## TASK STATEMENT
Every line below that includes "Given" counts toward the total. Report that total alone.

## TASK DATA

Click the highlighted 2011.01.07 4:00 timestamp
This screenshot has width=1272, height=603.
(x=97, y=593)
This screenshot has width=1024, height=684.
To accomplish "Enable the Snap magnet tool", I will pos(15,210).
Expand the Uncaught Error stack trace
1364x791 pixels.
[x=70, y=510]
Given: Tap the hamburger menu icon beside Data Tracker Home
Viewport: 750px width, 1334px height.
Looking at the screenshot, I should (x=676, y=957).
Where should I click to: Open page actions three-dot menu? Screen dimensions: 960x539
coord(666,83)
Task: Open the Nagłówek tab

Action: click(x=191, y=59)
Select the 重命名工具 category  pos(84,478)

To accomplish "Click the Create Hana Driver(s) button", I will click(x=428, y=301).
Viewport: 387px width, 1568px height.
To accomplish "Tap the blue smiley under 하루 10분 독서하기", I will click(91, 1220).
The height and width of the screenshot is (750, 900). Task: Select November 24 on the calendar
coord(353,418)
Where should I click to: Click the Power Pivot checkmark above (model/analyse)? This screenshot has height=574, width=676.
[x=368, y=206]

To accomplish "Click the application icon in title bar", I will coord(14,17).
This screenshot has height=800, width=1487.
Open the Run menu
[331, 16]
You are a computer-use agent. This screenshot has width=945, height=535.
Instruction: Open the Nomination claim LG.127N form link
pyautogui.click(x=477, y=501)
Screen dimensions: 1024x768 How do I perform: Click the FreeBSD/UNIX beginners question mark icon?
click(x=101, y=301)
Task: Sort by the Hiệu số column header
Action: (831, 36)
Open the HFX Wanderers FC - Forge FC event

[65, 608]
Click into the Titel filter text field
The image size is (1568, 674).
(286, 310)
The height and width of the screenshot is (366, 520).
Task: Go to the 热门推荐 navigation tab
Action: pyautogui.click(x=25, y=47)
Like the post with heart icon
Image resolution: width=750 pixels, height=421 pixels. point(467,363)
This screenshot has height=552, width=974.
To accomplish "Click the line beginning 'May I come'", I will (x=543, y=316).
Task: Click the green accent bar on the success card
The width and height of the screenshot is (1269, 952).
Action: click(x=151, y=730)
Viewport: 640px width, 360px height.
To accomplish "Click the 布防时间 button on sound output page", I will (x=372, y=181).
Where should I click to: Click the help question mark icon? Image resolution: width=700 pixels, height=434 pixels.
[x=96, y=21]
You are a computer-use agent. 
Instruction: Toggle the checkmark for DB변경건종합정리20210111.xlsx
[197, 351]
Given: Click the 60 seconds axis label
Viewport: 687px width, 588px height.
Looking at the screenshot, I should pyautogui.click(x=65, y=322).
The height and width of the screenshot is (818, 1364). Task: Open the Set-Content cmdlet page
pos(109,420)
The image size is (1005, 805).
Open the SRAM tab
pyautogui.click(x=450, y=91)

## EXERCISE OUTPUT
2